PASSAGE PROVIDED START

Zambia had debt problems before the outbreak of COVID-19, but the country’s economic crisis completely broke out in 2020. Since then, the debt issue has become a vital issue in Zambia’s domestic politics.

In August 2021, President Hakainde Hichilema assumed office. Since his Presidency,  sovereign debt restructuring has become a priority for the incumbent government.

There are two perspectives on whether Zambia can make progress in sovereign debt restructuring.

The first one is about the domestic situation and economic development potential. At the same time, the other one is about action taken by the government and creditors until now.

Hakainde Hichilema
Hakainde Hichilema, the incumbent President of Zambia.
What is Zambia’s current debt situation?

The outbreak of COVID-19 deteriorated Zambia’s economic situation, and the fiscal deficit has continued to expand. Since the country became the first country to default on its sovereign debt during the epidemic in November 2020, its dilemma of high debt has not eased.

According to the latest figures from Zambia’s Ministry of Finance, the country’s total external debt has approached $26.07 billion.

According to data from the Bank of Zambia, Zambia’s government debt ratio to GDP has approached the red line of 100% in 2018 and 2019 (91.9% in 2019).

During the epidemic, Zambia’s government debt ratio to GDP has increased significantly, which is 140.2% in 2020 and 123.2% in 2021.

Zambia’s external debt contains three parts. The private sovereign debt accounts for nearly 45%. At the same time, the bilateral sovereign debt accounts for 30% (of which 22% is debt to China).

Besides, the multilateral institutions’ debt accounts for about 25%. Regarding private sovereign debt, it is worth noting that creditors are highly dispersed and have strong market profit motives.

For bilateral sovereign debt, China is Zambia’s largest lender. Zambia owes more than $6 billion to China, accounting for one-third of its bilateral foreign debt.

Moreover, Zambia’s other creditors for bilateral sovereign debt include South Africa, India, Russia, and other Western countries.

To talk about multilateral sovereign debt, according to the data from Zambia’s Ministry of Finance, until June 2021, Zambia’s main creditors include the African Development Fund (about 500 million USD), the African Development Bank (about 240 million USD), the European Investment Bank (about 176 million USD), the African Export-Import Bank, the Arab Bank for Economic Development in Africa, and so on.

PASSAGE PROVIDED END

### REQUIREMENT 1
Using the passage on Zambia's debt, answer each question on its own line, marked (a), (b) and (c) to match:
(a) In what month and year did Hakainde Hichilema take office?
(b) What was Zambia's government debt ratio to GDP in 2020?
(c) Which country is Zambia's largest lender of bilateral sovereign debt?
### REQUIREMENT 2
Decide whether each statement agrees with the passage on Zambia's debt. Answer yes or no and quote the words from the passage that settle it.
(a) Zambia was the first country to default on its sovereign debt during the epidemic.
(b) Debt owed to multilateral institutions makes up about 45% of Zambia's external debt.
(c) Zambia's government debt ratio to GDP was higher in 2021 than in 2020.
### REQUIREMENT 3
Extend the passage on Zambia's debt past its final sentence.
Solving what the passage on Zambia's debt asks calls for none of the lines that come after it.

SUPPLIED RECORDS START

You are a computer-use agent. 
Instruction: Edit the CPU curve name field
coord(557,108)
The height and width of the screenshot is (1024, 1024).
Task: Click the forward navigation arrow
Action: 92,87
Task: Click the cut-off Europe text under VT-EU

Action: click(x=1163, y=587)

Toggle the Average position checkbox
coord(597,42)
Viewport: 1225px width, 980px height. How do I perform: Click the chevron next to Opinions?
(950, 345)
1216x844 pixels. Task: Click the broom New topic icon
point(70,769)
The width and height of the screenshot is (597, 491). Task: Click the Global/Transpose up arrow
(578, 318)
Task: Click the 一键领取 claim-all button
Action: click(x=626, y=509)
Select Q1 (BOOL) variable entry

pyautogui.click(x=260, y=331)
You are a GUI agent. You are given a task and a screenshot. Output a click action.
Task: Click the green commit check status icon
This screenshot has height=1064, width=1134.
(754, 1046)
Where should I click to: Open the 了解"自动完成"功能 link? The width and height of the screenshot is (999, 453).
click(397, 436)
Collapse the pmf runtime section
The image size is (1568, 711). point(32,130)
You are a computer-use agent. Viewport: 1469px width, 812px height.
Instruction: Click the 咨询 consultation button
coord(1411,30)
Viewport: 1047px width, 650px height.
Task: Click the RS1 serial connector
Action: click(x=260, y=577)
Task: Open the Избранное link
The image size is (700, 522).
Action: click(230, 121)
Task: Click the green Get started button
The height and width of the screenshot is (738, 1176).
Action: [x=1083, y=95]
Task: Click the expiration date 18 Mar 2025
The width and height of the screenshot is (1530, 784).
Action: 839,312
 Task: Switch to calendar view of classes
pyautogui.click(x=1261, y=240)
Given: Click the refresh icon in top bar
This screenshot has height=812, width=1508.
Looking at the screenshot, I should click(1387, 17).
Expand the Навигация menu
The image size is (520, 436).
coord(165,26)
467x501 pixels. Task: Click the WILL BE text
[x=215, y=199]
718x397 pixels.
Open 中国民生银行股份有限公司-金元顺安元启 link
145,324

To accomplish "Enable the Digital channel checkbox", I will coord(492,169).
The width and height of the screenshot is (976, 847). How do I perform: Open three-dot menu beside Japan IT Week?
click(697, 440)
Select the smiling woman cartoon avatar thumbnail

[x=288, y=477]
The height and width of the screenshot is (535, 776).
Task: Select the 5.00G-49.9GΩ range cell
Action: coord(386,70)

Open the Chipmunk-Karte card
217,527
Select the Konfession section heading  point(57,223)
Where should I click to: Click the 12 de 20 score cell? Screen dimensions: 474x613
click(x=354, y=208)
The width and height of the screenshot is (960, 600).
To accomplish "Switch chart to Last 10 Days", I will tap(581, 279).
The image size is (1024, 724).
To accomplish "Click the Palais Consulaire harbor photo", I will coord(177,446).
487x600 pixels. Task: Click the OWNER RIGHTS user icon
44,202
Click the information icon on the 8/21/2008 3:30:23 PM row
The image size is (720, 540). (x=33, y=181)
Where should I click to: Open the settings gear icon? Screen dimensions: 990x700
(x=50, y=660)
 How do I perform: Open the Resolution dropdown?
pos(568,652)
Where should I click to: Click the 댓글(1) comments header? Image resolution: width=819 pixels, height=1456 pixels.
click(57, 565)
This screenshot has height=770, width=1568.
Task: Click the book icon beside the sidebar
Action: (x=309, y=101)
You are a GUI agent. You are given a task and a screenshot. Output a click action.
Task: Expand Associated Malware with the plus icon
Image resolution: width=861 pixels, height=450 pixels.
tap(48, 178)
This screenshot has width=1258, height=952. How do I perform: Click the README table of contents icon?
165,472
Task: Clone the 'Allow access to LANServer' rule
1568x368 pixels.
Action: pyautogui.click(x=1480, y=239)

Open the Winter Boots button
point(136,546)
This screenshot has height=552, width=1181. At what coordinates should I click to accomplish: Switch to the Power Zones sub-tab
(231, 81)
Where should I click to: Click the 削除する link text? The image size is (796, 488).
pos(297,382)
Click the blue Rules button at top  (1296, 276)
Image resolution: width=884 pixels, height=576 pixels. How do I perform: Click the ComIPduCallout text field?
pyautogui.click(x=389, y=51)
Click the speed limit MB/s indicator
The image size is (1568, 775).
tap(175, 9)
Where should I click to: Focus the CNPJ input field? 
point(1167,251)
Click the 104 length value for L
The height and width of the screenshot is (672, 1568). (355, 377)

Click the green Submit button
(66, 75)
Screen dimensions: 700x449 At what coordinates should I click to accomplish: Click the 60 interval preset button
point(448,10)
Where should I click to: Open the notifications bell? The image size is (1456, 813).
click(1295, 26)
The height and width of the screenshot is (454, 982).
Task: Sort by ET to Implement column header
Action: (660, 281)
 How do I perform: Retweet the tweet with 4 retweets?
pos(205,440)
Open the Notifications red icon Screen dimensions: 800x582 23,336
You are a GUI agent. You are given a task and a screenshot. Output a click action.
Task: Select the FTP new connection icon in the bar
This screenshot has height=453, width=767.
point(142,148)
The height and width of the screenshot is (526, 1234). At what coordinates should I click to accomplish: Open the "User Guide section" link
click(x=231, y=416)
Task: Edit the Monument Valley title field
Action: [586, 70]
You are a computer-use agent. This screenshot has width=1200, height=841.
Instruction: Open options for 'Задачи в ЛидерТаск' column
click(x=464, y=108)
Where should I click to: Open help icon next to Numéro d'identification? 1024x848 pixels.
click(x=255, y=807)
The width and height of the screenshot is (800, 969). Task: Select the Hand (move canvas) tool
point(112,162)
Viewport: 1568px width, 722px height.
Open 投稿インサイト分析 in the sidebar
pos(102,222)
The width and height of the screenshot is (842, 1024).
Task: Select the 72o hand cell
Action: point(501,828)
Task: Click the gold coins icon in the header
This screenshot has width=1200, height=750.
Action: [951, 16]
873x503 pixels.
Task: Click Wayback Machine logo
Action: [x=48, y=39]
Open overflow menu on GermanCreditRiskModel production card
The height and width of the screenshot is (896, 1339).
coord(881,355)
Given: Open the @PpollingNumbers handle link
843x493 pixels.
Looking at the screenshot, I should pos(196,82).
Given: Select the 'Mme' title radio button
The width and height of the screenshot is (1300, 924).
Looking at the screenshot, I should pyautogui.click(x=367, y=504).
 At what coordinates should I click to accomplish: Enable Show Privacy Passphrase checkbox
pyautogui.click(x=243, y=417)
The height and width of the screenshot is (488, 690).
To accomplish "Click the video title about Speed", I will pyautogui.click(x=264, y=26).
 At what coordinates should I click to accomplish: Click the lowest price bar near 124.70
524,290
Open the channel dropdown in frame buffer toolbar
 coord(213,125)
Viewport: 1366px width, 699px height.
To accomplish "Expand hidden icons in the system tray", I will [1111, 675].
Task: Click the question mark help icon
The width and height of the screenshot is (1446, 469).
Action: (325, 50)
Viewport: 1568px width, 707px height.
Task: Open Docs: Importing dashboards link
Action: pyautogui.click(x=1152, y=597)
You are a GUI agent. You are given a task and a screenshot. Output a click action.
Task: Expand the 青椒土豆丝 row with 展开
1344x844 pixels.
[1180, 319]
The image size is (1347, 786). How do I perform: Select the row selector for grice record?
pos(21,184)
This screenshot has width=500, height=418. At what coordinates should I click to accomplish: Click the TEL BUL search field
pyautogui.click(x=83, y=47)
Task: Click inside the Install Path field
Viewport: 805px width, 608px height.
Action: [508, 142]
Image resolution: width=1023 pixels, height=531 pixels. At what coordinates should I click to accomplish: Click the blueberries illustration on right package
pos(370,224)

SUPPLIED RECORDS END

### ANSWER BOX 1
(a) August 2021
(b) 140.2%
(c) China

### ANSWER BOX 2
(a) Yes: "the country became the first country to default on its sovereign debt during the epidemic in November 2020"
(b) No: "the multilateral institutions’ debt accounts for about 25%"
(c) No: "140.2% in 2020 and 123.2% in 2021"

### ANSWER BOX 3
In addition, the World Bank (WB) and the International Monetary Fund (IMF) are also playing significant roles in this context.

Can Zambia’s own Economic Development ease its Sovereign Debt Crisis?

At present, with the growing vaccination rate and industrial resumption, Zambia’s domestic economic growth has the potential to improve slightly.

But it is almost impossible for Zambia to only rely on its economic recovery to emerge from its debt woes. The following are the three main reasons why Zambia can’t rely on its solvency to eliminate the sovereign debt crisis.

1. First, the financial deficit of the Zambian government remains tight

Expenditures such as epidemic prevention, unemployment, and securing industrial recovery squeeze public fiscal space. Overall speaking, Zambia’s national economy has been weak since 2015.

The national economy grew at just 1.9% in 2019 and fell to -2.5% in 2020 after the outbreak of COVID-19. At the end of 2021, Situmbeko Musokotwane, Zambia’s Finance Minister, said the government’s 2022 national economic growth target is at least 3.5%, which is just slightly higher than 3.3% 2021.

Zambia
The Effect of the outbreak of the COVID-19 on Zambia’s GDP Growth (Quarterly Growth) in 2020, compared with 2019.

Meanwhile, the government aims to reduce the national budget deficit from 10.4% of GDP in 2021 to no more than 6.7% in 2022. In terms of employment, the unemployment rate in Zambia in 2021 increased slightly compared with 2020, reaching about 13%.

World Bank’s data shows that 17.13% of the country’s population has been vaccinated for at least one dose. At the same time, as the global supply chain is still unstable, the country’s manufacturing output has dropped sharply.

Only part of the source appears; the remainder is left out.